Cette voix de saxophone alto ou de clarinette basse qui vous soulève de vos certitudes, cette flûte qui fait basculer et soutient le discours improvisé, ce sont les voix multiples d’Eric Dolphy. Encore fallait-il nous inviter par les mots à nous y (re)plonger par les notes. "Eric Dolphy" de Guillaume Belhomme vient d’être réédité aux éditions Lenka Lente. L’auteur réussit le pari de nous emmener sur les pas du musicien afro-américain par les éléments essentiels: rencontres, dialogues, convictions artistiques, savoir-faire solide.
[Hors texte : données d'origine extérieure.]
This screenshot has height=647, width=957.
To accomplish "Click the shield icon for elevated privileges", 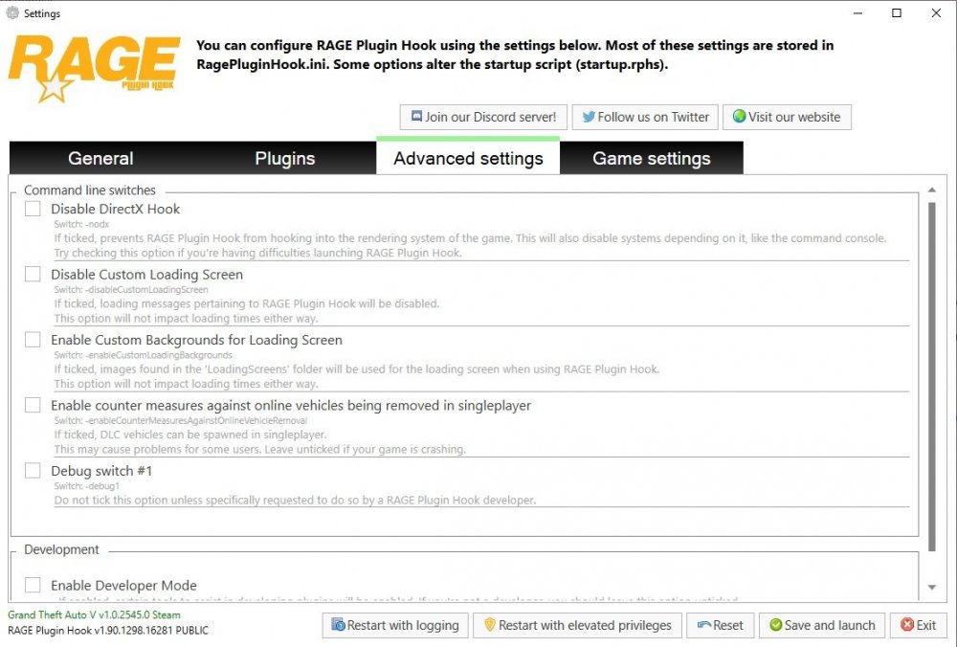I will tap(489, 625).
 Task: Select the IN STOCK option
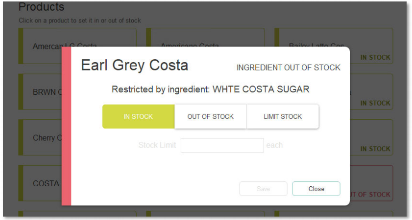pos(139,116)

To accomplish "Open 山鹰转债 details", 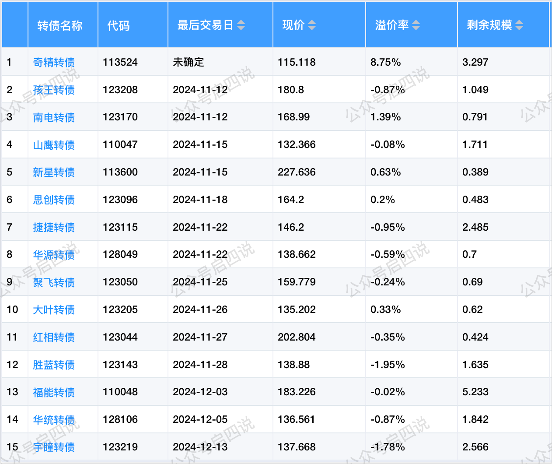I will tap(54, 145).
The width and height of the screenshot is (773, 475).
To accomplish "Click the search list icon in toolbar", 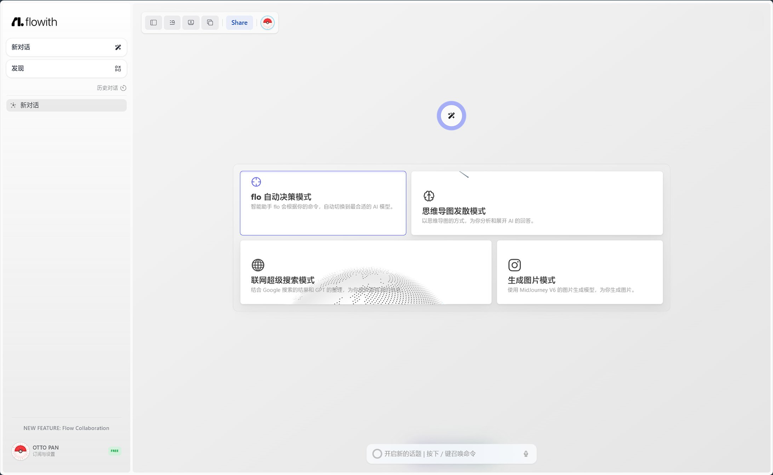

La seule drogue à laquelle il s’adonnait était quelques cuillères à café de miel avec lesquelles il sucrait son thé
Révolution douce
Contrairement à une tendance tragique de l’époque de Dolphy, "la seule drogue à laquelle il s’adonnait était quelques cuillères à café de miel avec lesquelles il sucrait son thé", dixit le batteur Han Bennink. Nous voici donc avec un artiste qui pratique une révolution douce mais implacable d’un langage musical qui ne peut pas ne pas évoluer; un artiste qui sait où et quand il peut ouvrir les fenêtres sur ce discours, peu soucieux de plaire, tout en gagnant sa vie par la parfaite exécution des partitions qui lui sont proposées dans d’autres contextes.
L’auteur du livre, Guillaume Belhomme, musicien et écrivain français né à Nantes en 1976, a écrit pour tous les formats, du blog au livre historique sur le jazz. Des centaines d’entretiens et de portraits.
Puis il y a Dolphy
"Outre sa sonorité, il y a une discrétion propre à l’homme qui me touche aussi particulièrement, qui me parle, confie Guillaume Belhomme. Et puis enfin, cette envie qu’il avait de ne pas renier la tradition. C’est cette curiosité, puis cette envie qu’avait Dolphy de faire à sa manière, une chose qui lui soit propre."
Pour l’auteur, la nécessité est de mettre en valeur ce qui échappe à la première apparence qui montre une légende à la carrière fulgurante dotée d’un discours original et une disparition précoce. Et cette chose c’est l’indépendance d’un esprit frappé par une grâce originale, donc destinée à bousculer les linéarités musicales de nos esprits attirés par un certain confort dans la répétition.
C’est là que notre prophète musical devient le partenaire indispensable des autres pionniers de musique jazz: John Coltrane, Charles Mingus, Ornette Coleman, Chico Hamilton pour ne citer que les plus connus.
Alors oui, il est bon de situer les puissants créateurs de musique de cette époque, de se laisser happer par le sentiment que sans eux, il y a des formes de libertés musicales qui restent inaccessibles et c’est dommage, quoi que vous ayez écouté auparavant. Ces 150 pages au discours dense et efficace, parfaitement documenté, nous rappellent que connaître la vie d’un artiste de cette trempe permet d’en apprécier la musique avec une acuité nouvelle.
Eric Dolphy a vécu de 1928 à 1964. Il meurt en Allemagne à l’âge de 36 ans des suites d’un diabète non diagnostiqué. Le personnel soignant de l’époque le croyant toxicomane, il n’a pas été pris en charge. Comme quoi les préjugés tuent.
Ivor Malherbe/sc
"Eric Dolphy" de Guillaume Belhomme paraît aux éditions Lenka Lente.